La proposta di Legge di Borghi 

I sospetti sulle vere mire di Lega e M5s sono alimentati non solo dall’attacco mediatico di questi giorni contro i vertici di Via Nazionale ma anche da una proposta di Legge presentata dall’economista no euro della Lega, Claudio Borghi, lo scorso novembre, che punta a fare chiarezza sulla proprietà dell’oro. Intervistato da La Stampa, il presidente della Commissione Bilancio ha spiegato che “non vuole toccare le riserve aurifere” ma semplicemente “mettere nero su bianco che l’oro è dello Stato”. Questione che potrebbe apparire scontata ma che invece non lo è. Al momento infatti non è chiaro chi sia il titolare di questi 90 miliardi di euro. Secondo l’attuale direttore generale di Bankitalia, Salvatore Rossi, “solo la Bce può deciderlo”.

Claudio Borghi

L'oro potrebbe appartenere alle banche private 

Che le riserve auree non appartengano allo Stato potrebbe sembrare una assurdità ma purtroppo è proprio così. E Borghi lo spiega bene a La Stampa. “L’oro appartiene agli italiani eppure non esiste una legge che lo dichiari esplicitamente”. Al  momento il tesoro è in mano alla Banca d’Italia ma essendo questa controllata da azionisti privati (le banche) “non c’è scritto da nessuna parte che non sia di proprietà degli istituti bancari”.

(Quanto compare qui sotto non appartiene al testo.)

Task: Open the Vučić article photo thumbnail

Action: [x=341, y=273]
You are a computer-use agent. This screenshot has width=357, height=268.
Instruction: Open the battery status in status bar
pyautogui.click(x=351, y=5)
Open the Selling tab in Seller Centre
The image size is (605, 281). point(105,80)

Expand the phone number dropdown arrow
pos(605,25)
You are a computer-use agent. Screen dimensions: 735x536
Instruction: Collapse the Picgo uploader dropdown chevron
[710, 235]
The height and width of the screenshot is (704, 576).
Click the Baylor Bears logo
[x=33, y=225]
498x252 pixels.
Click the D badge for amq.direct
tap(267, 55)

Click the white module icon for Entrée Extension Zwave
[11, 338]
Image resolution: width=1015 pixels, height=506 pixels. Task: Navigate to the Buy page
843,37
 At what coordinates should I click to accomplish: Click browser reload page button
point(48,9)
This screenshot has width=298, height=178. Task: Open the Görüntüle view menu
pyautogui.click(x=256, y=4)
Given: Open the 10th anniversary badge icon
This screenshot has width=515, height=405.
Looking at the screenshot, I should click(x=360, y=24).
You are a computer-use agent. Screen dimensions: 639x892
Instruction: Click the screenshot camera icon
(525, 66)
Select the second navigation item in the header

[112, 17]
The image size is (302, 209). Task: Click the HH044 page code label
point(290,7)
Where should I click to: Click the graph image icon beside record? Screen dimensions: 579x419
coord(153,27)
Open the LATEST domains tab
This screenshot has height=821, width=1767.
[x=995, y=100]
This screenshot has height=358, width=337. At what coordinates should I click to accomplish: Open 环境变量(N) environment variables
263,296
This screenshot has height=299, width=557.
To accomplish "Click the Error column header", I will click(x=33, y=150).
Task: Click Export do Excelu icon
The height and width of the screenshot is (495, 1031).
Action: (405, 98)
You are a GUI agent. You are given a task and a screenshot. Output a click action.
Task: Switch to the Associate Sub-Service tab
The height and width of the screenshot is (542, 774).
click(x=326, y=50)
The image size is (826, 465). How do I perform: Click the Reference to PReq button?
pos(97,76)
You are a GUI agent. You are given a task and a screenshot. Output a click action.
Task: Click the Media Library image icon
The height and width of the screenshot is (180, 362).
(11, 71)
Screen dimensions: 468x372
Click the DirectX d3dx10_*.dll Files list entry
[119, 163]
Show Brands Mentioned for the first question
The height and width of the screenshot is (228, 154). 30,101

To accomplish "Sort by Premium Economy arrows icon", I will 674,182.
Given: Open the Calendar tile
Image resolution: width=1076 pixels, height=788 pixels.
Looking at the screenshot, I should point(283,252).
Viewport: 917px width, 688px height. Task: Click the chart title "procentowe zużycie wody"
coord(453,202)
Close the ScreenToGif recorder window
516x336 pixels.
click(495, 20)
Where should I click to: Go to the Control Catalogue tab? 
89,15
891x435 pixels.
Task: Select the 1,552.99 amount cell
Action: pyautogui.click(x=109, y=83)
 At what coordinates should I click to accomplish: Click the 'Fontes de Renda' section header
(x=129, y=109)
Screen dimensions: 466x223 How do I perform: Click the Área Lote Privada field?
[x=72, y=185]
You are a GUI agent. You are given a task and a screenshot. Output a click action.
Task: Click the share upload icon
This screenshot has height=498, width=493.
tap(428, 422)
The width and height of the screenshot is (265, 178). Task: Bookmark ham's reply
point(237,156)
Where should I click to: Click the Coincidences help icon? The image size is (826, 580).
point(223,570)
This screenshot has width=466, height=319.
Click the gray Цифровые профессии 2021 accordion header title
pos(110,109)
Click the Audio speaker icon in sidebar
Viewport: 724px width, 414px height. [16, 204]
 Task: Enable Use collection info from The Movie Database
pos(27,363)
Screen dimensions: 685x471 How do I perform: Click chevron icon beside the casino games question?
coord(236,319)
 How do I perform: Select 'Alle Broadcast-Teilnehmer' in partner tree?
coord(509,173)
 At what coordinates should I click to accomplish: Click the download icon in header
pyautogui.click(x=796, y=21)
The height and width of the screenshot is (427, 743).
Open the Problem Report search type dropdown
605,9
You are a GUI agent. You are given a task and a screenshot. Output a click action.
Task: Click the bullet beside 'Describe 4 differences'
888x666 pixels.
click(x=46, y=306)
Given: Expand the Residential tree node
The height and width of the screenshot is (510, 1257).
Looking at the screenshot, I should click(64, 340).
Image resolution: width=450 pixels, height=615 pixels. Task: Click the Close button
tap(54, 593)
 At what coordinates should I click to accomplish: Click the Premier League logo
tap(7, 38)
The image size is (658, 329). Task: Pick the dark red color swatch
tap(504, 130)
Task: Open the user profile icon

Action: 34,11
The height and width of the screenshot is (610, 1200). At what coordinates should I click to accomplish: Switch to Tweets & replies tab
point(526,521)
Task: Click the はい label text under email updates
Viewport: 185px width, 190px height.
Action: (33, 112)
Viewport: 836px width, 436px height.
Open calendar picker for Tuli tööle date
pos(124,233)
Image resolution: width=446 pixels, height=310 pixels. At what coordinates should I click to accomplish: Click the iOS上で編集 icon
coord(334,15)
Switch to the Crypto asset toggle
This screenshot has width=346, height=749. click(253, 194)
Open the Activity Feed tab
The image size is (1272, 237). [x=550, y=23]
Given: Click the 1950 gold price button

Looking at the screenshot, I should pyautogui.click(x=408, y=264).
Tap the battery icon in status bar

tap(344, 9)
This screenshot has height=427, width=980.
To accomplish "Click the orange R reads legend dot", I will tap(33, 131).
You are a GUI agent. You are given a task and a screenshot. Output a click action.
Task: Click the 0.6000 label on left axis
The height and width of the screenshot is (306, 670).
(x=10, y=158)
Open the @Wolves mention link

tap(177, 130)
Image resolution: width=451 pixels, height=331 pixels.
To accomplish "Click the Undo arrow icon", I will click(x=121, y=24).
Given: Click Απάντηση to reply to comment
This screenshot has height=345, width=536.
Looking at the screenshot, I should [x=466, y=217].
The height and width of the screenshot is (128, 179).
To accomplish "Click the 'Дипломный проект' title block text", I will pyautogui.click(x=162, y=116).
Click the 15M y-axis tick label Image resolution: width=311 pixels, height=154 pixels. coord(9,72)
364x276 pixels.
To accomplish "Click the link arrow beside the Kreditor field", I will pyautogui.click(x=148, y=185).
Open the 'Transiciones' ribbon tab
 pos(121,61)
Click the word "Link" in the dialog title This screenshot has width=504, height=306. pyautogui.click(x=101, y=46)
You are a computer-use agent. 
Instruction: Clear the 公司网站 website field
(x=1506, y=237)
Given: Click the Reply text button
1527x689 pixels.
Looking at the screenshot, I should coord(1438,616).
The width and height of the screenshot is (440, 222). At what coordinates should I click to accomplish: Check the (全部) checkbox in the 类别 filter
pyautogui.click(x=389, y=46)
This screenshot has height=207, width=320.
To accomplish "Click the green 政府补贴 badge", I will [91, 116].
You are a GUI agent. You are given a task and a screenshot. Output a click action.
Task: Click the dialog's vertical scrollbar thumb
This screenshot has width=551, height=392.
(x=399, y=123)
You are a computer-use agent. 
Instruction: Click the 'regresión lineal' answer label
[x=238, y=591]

Più della metà delle riserve è conservata all'estero 

Quella della proprietà è una questione non banale perché le riserve aurifere italiane sono per importanza le terze al mondo. Solamente Stati Uniti e Germania ne hanno più di noi. E mentre “gli altri Stati nel corso degli anni ne hanno liquidato una parte, l’Italia non ne ha venduto nemmeno un grammo” ha denunciato Beppe Grillo tempo fa in un post sul suo blog personale. Altra questione delicata è poi l’ubicazione delle nostre riserve. Meno della metà è nei caveau di Bankitalia. La restante parte è suddivisa tra Stati Uniti, Inghilterra e Banca dei regolamenti internazionali a Basilea. Perché il tesoro non è tutto a Roma?

L'uso delle riserve auree non può essere un tabù 

In passato anche i governi Prodi e Berlusconi hanno mostrato interesse per l'oro di Bankitalia. In entrambi i casi il tentativo del governo italiano è stato stoppato dalla Bce in nome dell’autonomia della Banca centrale dalla politica. Indipendentemente dal fatto che Lega e M5s vogliano mettere le mani su questo immenso tesoro non c’è dubbio che occorra fare chiarezza e stabilire nettamente e una volta per tutte che quei 90 miliardi appartengono allo Stato e quindi al popolo italiano. E anche sull’utilizzo di queste risorse andrebbe aperto un dibattito pubblico. Perché come giustamente ha affermato l’allora ministro dell’Economia del secondo governo Prodi, Tommaso Padoa Schioppa, “l’uso delle riserve auree non può essere un tabù”.